As electricity prices are expected to rise on the back of climate-change laws, the U.S. Northeast and California will likely pay the highest electricity prices, analysts predict.

Earlier this year at the StatoilHydro capital markets day, the company said it was going to develop a "stronger position in the field of new energy, primarily focused on energy efficiency, carbon capture and storage, biofuels and offshore wind."

From Oil To Solar Power

U.K. oil giant Royal Dutch Shell (RDSB.LN) last year announced plans to build a plant in Hawaii to convert algae into vegetable oil for biodiesel. U.S. oil major ConocoPhillips (COP) has paired with Tyson Foods Inc. (TSN) to produce renewable diesel fuel from chicken waste, and Chevron Corp. (CVX) has an interest in a biodiesel facility in Texas.
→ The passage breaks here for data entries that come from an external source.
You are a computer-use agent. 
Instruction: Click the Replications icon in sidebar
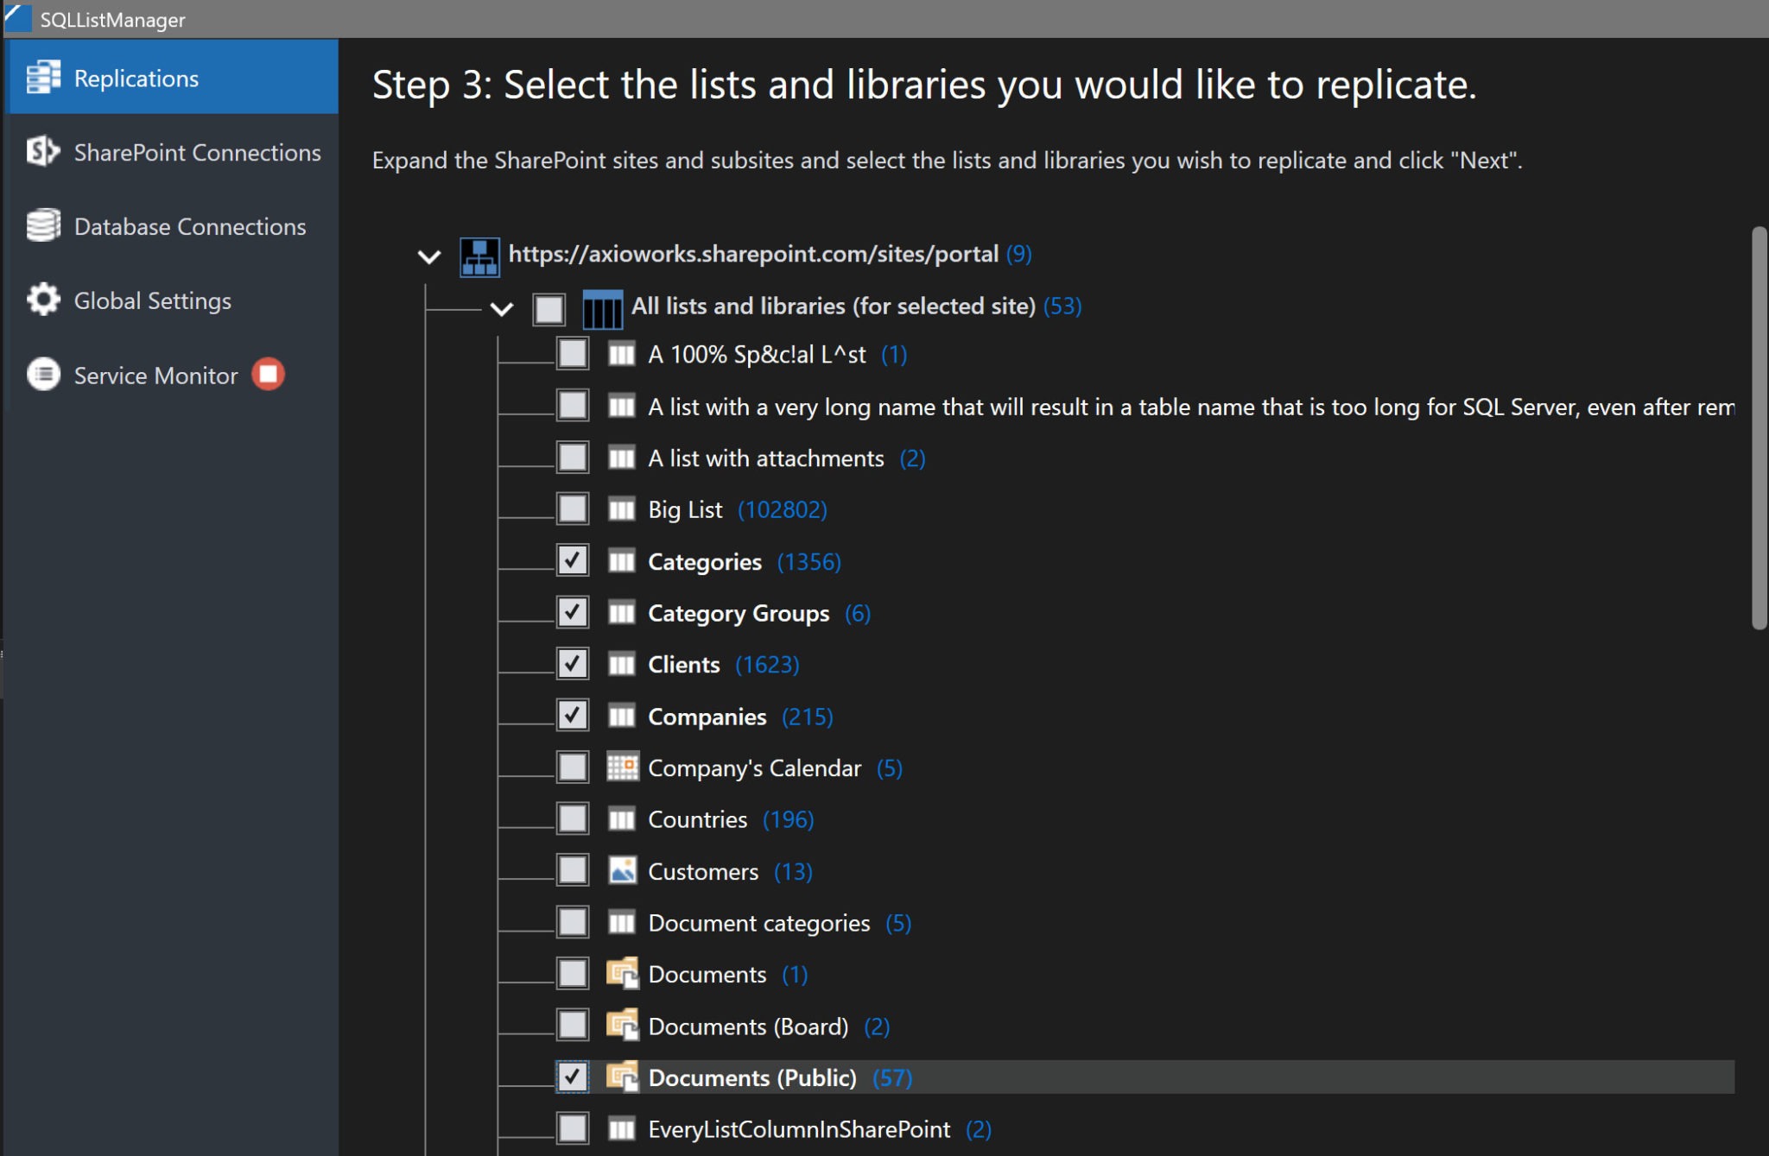click(x=43, y=78)

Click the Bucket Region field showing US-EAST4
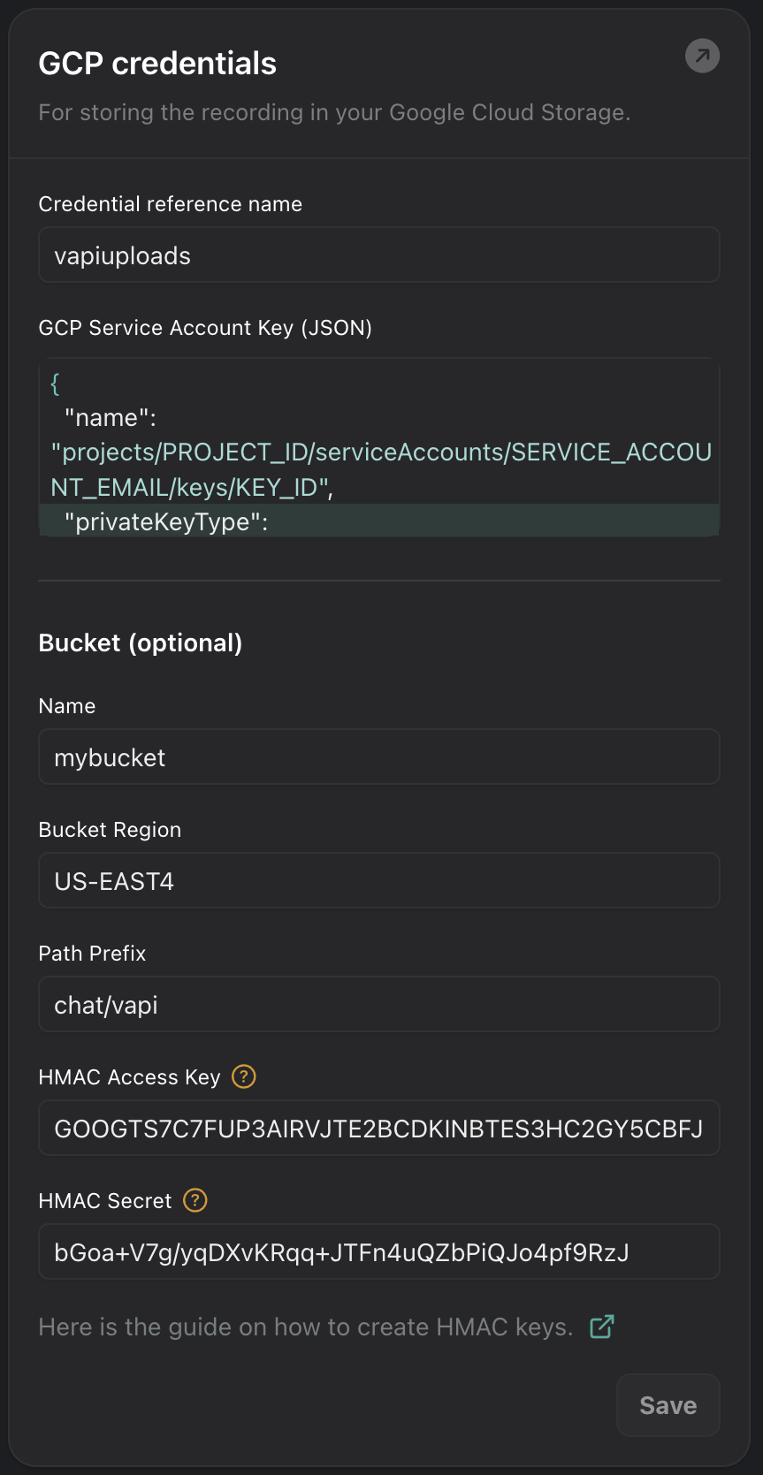[x=378, y=881]
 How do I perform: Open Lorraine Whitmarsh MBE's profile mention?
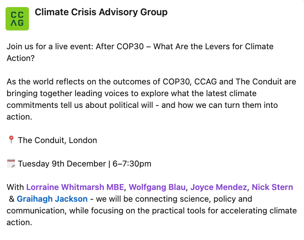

Even the world's biggest oil producer, Saudi Arabia, is investing in renewable energy. Oil minister Ali Naimi said the country plans to become a net exporter of solar power in the next two to three decades.

Only a small percentage of Saudi Arabia' oil revenue - around 0.2% of their total income -is being plowed into solar energy,said Book of FBR Capital. If the surrounding oil producing countries that have similar solar potential – the United Arab Emirates, Kuwait, Qatar and Iran - contributed similar percentages, they could produce around 1 gigawatt capacity of solar power in the next five years, Book predicted.

"If you don't burn oil for power, that's oil you can sell," Book said. He estimated that the opportunity cost of petroleum-fired generation in Saudi Arabia is about 30 cents per kilowatt-hour.

It makes sense for oil companies to use their substantial infrastructure and expertise for blending, upgrading and refining of alternative fuels, said Book.

Moving from biofuels to renewable power also makes sense for big oil, particularly as a means to offset their greenhouse gas emissions while profiting from rising electricity prices, Book said.

"Once you start to think about carbon regulation, the easiest way to verifiably and profitably offset emissions is to sell power from a green source," he said.